## BEGIN
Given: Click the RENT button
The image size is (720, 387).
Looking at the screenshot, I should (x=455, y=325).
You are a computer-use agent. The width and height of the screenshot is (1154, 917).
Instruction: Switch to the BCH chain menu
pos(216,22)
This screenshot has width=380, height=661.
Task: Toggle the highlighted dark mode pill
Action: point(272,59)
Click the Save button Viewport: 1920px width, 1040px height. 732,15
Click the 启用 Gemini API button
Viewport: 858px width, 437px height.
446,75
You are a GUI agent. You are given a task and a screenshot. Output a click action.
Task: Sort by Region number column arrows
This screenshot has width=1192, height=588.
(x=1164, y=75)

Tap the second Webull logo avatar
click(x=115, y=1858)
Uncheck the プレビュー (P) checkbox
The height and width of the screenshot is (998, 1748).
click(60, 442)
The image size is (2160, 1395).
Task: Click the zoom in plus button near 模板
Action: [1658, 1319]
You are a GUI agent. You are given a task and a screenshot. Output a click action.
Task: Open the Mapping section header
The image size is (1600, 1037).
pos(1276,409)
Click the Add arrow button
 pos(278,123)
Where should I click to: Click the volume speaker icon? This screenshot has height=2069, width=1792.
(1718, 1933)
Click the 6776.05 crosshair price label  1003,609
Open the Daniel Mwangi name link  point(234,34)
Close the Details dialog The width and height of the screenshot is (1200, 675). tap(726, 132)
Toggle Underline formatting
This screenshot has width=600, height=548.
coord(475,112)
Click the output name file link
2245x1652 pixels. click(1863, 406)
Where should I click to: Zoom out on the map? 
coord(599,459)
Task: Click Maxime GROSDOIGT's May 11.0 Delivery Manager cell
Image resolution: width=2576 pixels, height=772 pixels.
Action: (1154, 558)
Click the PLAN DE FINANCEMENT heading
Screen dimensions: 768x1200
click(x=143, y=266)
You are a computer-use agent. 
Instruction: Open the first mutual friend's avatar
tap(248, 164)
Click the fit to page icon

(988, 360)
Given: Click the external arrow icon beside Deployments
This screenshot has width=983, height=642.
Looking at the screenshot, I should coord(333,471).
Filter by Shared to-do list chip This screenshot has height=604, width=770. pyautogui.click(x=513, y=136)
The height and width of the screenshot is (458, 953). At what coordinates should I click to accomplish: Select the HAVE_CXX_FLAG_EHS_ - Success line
## END
> [What is expected]: Copy out all of the entries above exactly, line for line, with nothing added or changed.

> [Worked solution]:
Given: Click the RENT button
The image size is (720, 387).
Looking at the screenshot, I should (x=455, y=325).
You are a computer-use agent. The width and height of the screenshot is (1154, 917).
Instruction: Switch to the BCH chain menu
pos(216,22)
This screenshot has width=380, height=661.
Task: Toggle the highlighted dark mode pill
Action: point(272,59)
Click the Save button Viewport: 1920px width, 1040px height. 732,15
Click the 启用 Gemini API button
Viewport: 858px width, 437px height.
446,75
You are a GUI agent. You are given a task and a screenshot. Output a click action.
Task: Sort by Region number column arrows
This screenshot has width=1192, height=588.
(x=1164, y=75)

Tap the second Webull logo avatar
click(x=115, y=1858)
Uncheck the プレビュー (P) checkbox
The height and width of the screenshot is (998, 1748).
click(60, 442)
The image size is (2160, 1395).
Task: Click the zoom in plus button near 模板
Action: [1658, 1319]
You are a GUI agent. You are given a task and a screenshot. Output a click action.
Task: Open the Mapping section header
The image size is (1600, 1037).
pos(1276,409)
Click the Add arrow button
 pos(278,123)
Where should I click to: Click the volume speaker icon? This screenshot has height=2069, width=1792.
(1718, 1933)
Click the 6776.05 crosshair price label  1003,609
Open the Daniel Mwangi name link  point(234,34)
Close the Details dialog The width and height of the screenshot is (1200, 675). tap(726, 132)
Toggle Underline formatting
This screenshot has width=600, height=548.
coord(475,112)
Click the output name file link
2245x1652 pixels. click(1863, 406)
Where should I click to: Zoom out on the map? 
coord(599,459)
Task: Click Maxime GROSDOIGT's May 11.0 Delivery Manager cell
Image resolution: width=2576 pixels, height=772 pixels.
Action: (1154, 558)
Click the PLAN DE FINANCEMENT heading
Screen dimensions: 768x1200
click(x=143, y=266)
You are a computer-use agent. 
Instruction: Open the first mutual friend's avatar
tap(248, 164)
Click the fit to page icon

(988, 360)
Given: Click the external arrow icon beside Deployments
This screenshot has width=983, height=642.
Looking at the screenshot, I should coord(333,471).
Filter by Shared to-do list chip This screenshot has height=604, width=770. pyautogui.click(x=513, y=136)
The height and width of the screenshot is (458, 953). At what coordinates should I click to accomplish: Select the HAVE_CXX_FLAG_EHS_ - Success line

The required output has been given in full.